Wikipedia has been a contentious subject for a long time now.
As we were reminded in January, this year, the open-sourced experiment in co-creation is now over 15 years old. It’s the seventh most visited website in the world, has more than 27 million registered editors and (despite many claiming ‘wikipedia is not a valid source’) is more well-sourced and researched than most academia I’ve read.
It gives us knowledge, offers intruding banners asking us to fund it and acts as a good base to begin learning about any subject from the Kentucky Meat Shower in 1876 to a list of inventors killed from their own inventions.
So why is it such an issue for SJWs?
The problem, regrettably, stems from gender. Whether or not you partake in the debate over gender fluidity, the argument from SJWs about Wikipedia boils down to this; too many men edit the site.
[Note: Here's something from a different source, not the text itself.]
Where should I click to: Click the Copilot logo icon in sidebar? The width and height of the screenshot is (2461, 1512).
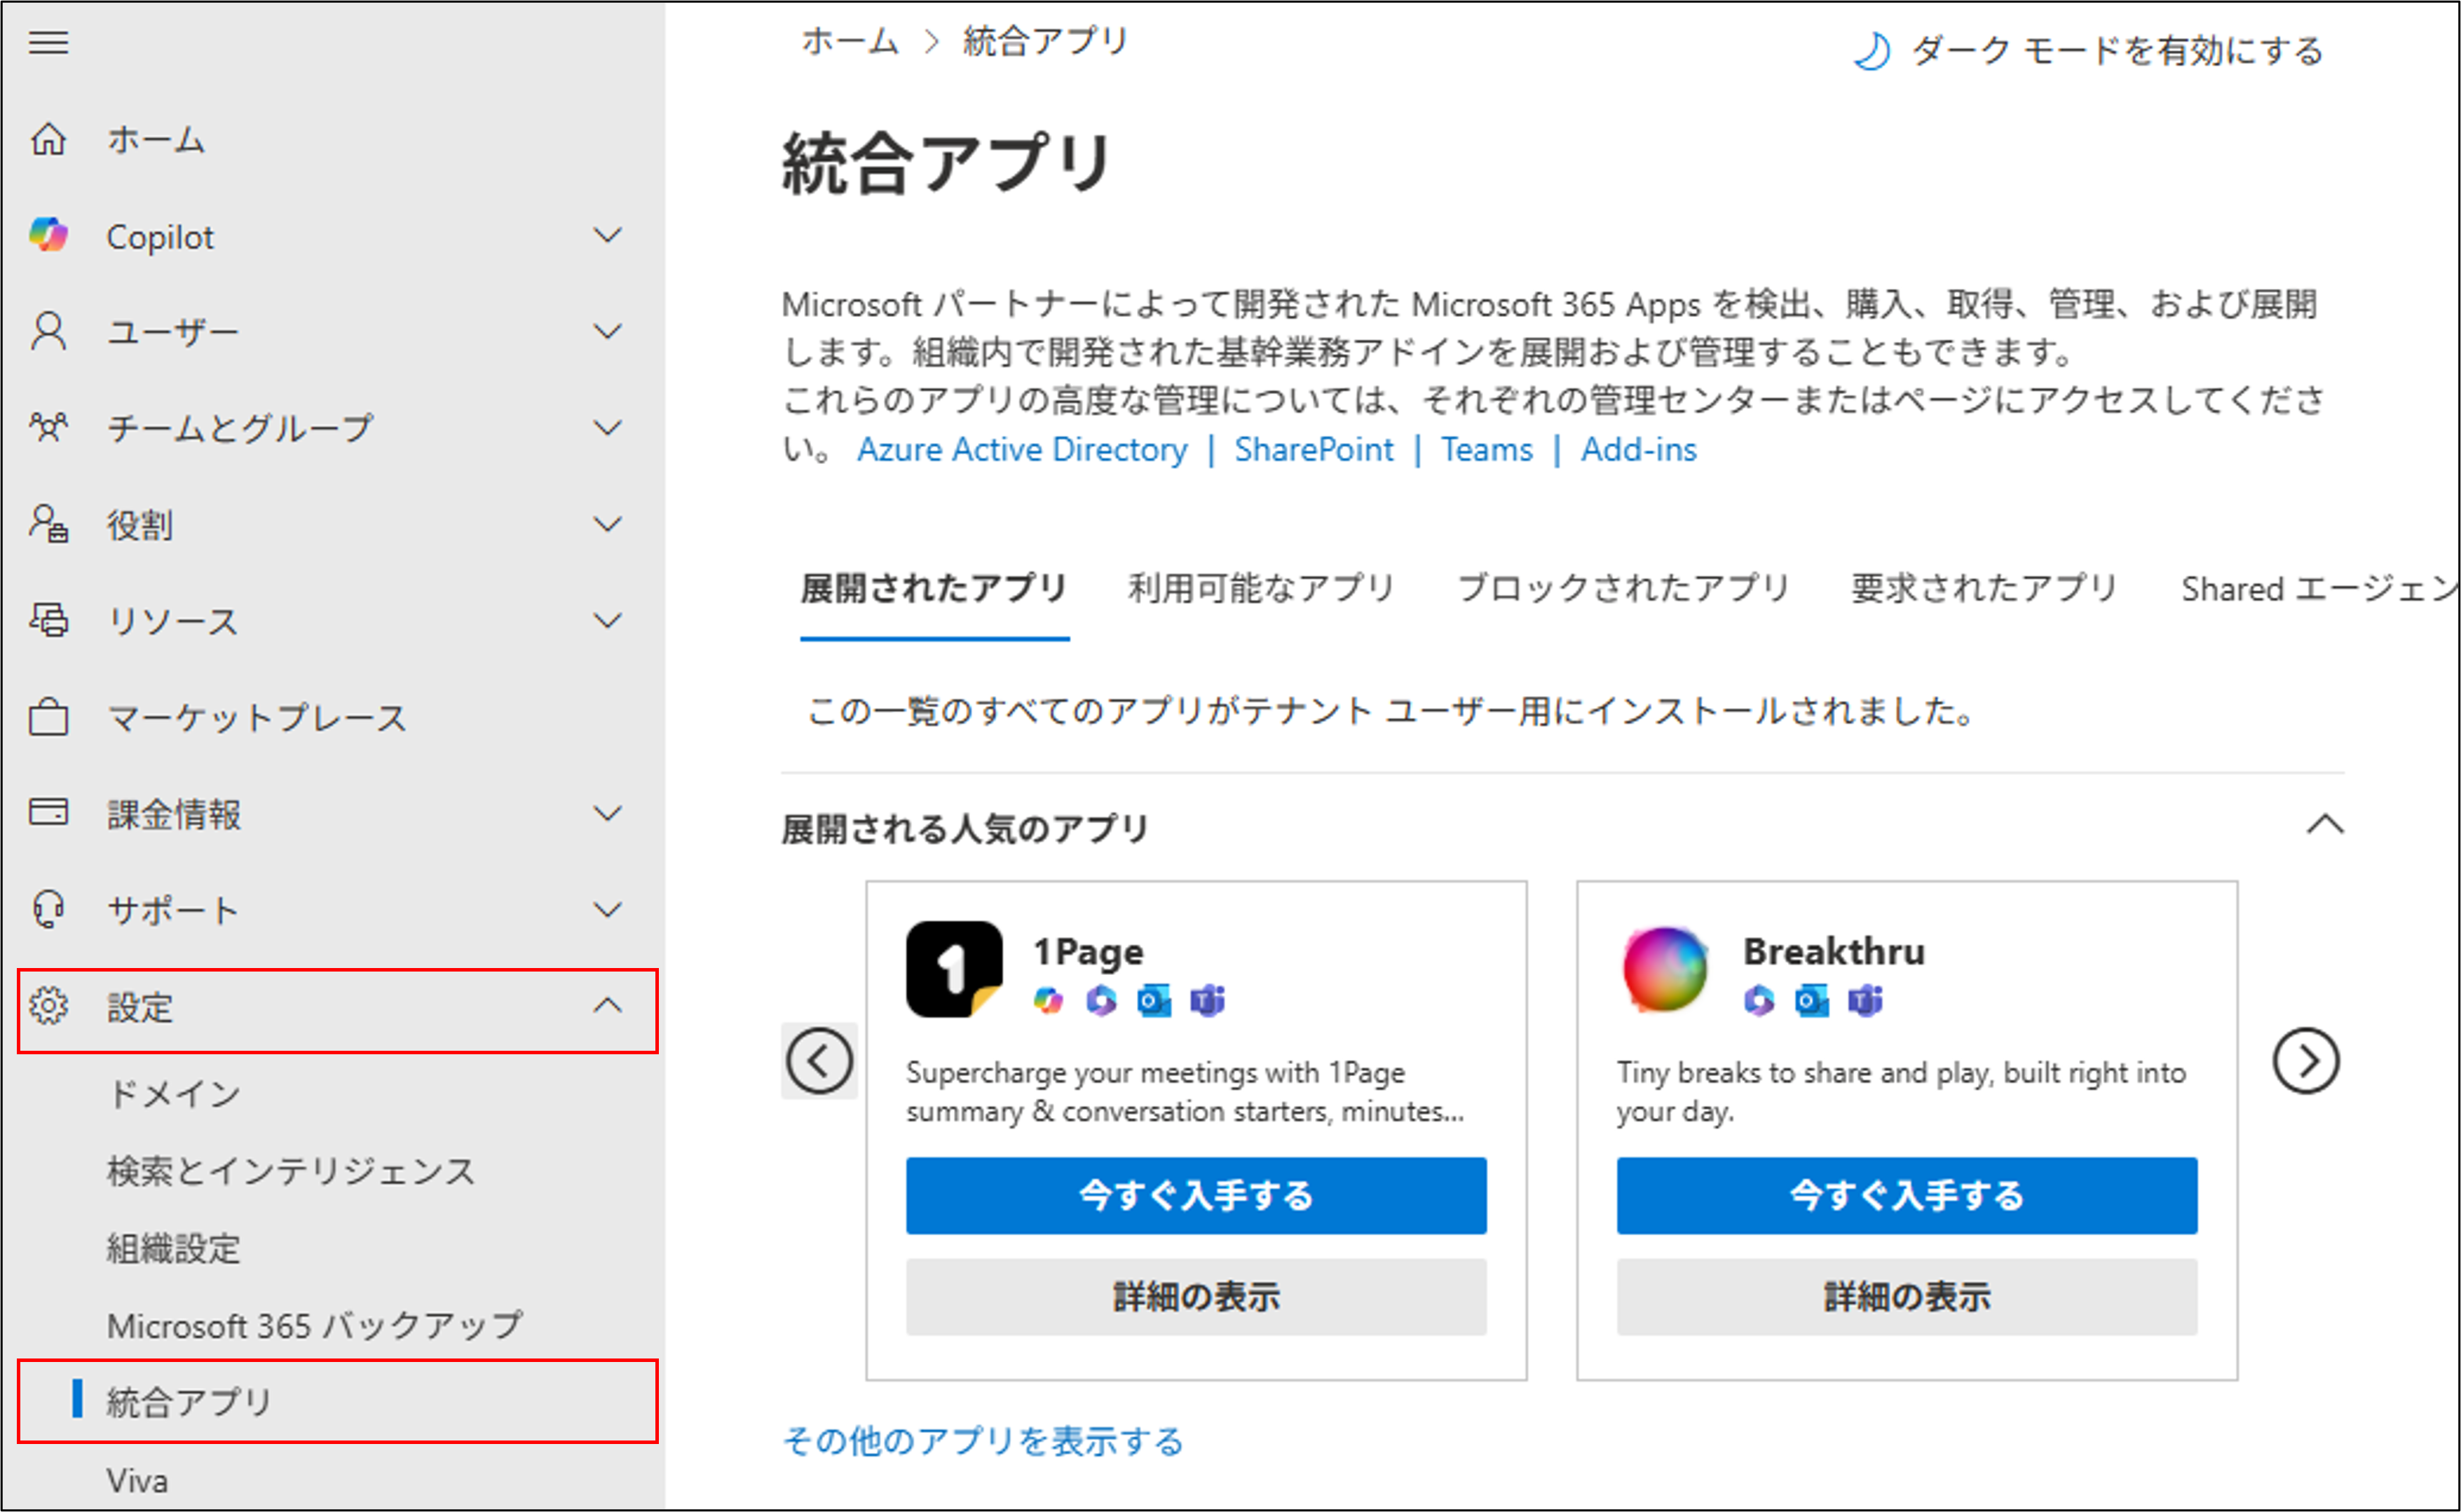(x=48, y=235)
Over 80% of the editors are male, and this is an issue.
An issue, apparently, that requires the BBC (a global news organisation funded by the British Government) to step in.
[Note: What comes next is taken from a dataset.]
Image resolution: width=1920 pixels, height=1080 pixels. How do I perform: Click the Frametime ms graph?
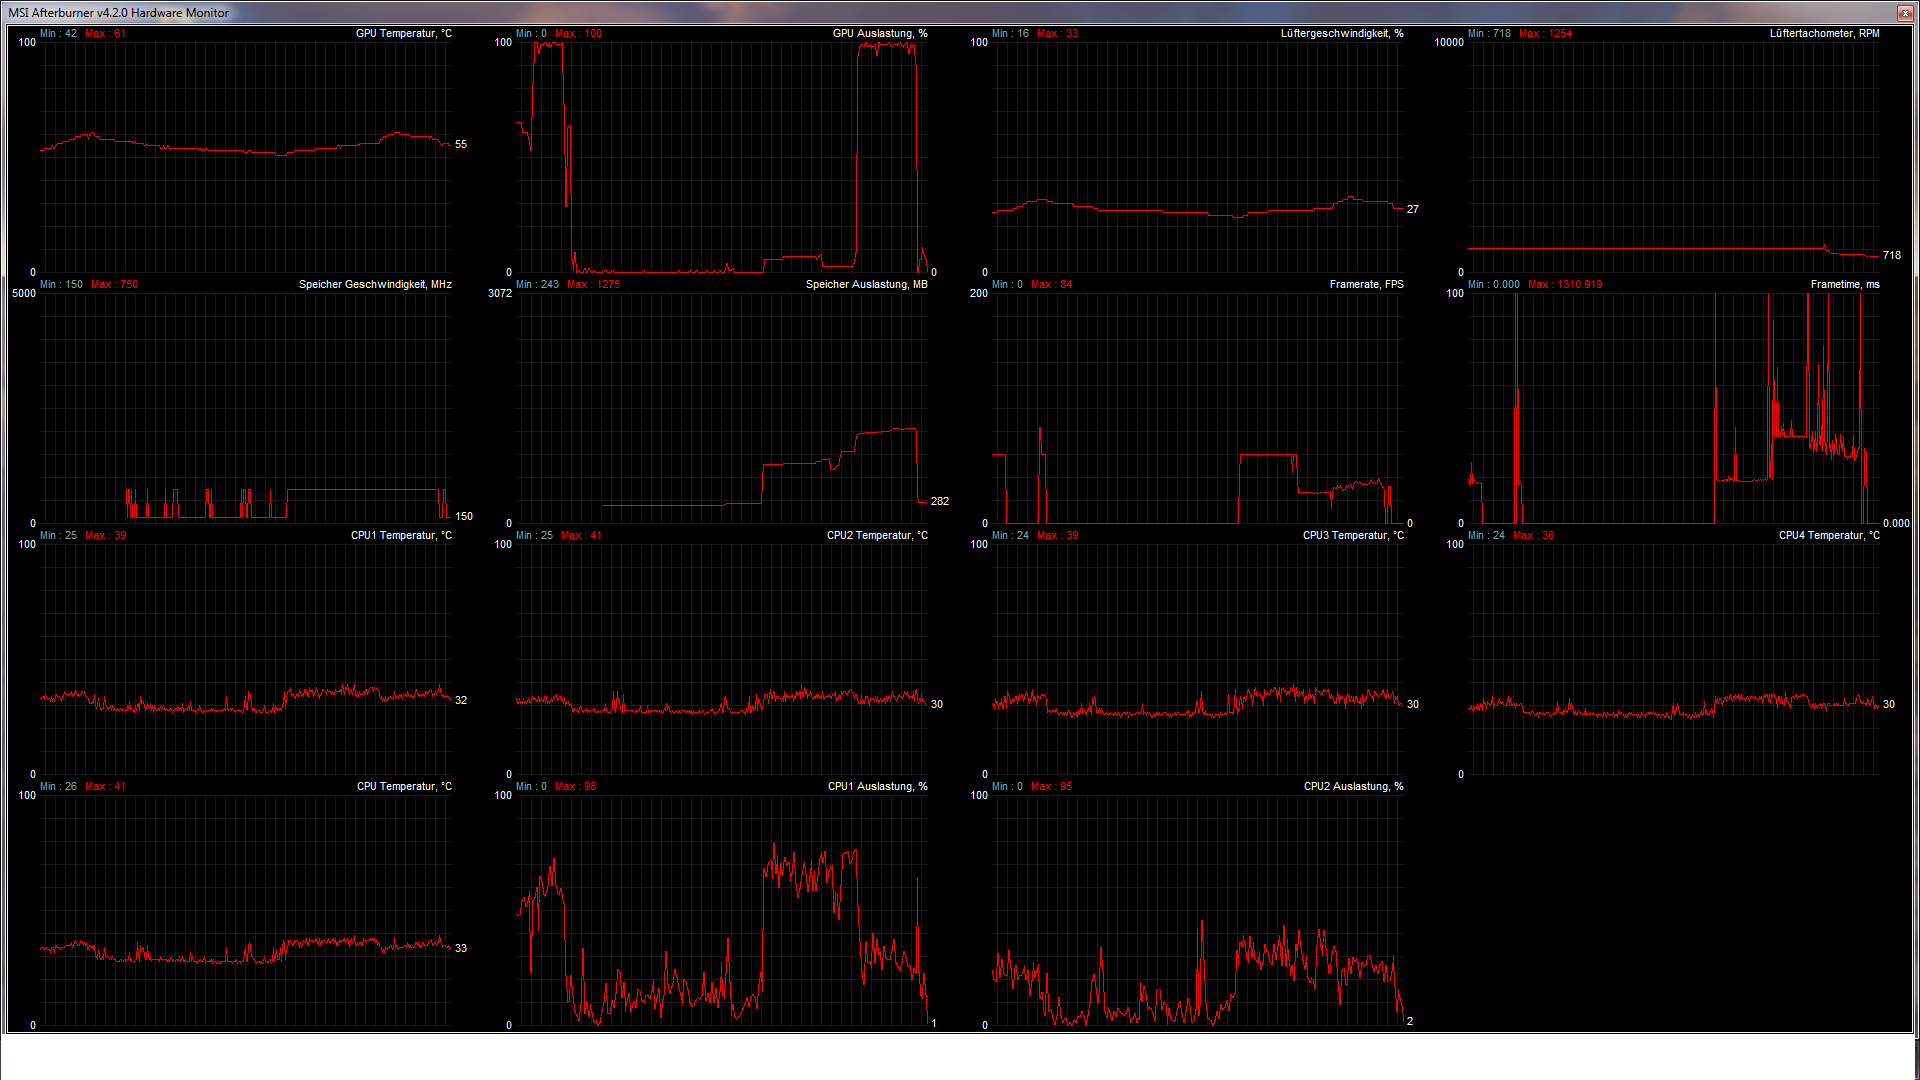(x=1673, y=408)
In response to the perceived sexist nature of ‘the internet’, the BBC’s annual ‘BBC 100 Women’ event is joining up with Wikipedia itself next week for a 12-hour edit-a-thon to encourage more women to join up to the site and edit pages.
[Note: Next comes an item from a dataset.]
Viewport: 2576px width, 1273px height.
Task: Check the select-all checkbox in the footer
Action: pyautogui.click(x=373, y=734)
Using the hashtag #100womenwiki, participants are encouraged to edit existing pages that do not reflect a woman’s contributions, or simply create a new page about a woman. The goal is to make a visible impact on Wikipedia and recognise women’s achievements by editing.
Don’t worry, this isn’t merely limited to British people. The two companies plan to host a global event across various countries and languages to encourage everybody to join in editing men’s contributions. This will also be reported on several programmes and platforms throughout the day, be it online, in news events, or on TV.
The BBC is a great organisation, and the annual 100 Women Event (seeking to highlight 100 notable women) is a notable event for promoting equality in society. The issue here, however, is effectively that taxpayer money is being used to fund a feminist raid on an online source that offers valuable information worldwide.
Whilst personally I hope that this is a good chance for women such as 18th century biologist Lorna Casselton to have their vital work rightly highlighted and brought to public attention, I fear that this event will be easily hijacked by the far- and alt-left SJW brigade that roams freely online.
The event will start on Thursday 8th of December at 11am GMT, or 6am EST using the hashtag #100womenwiki.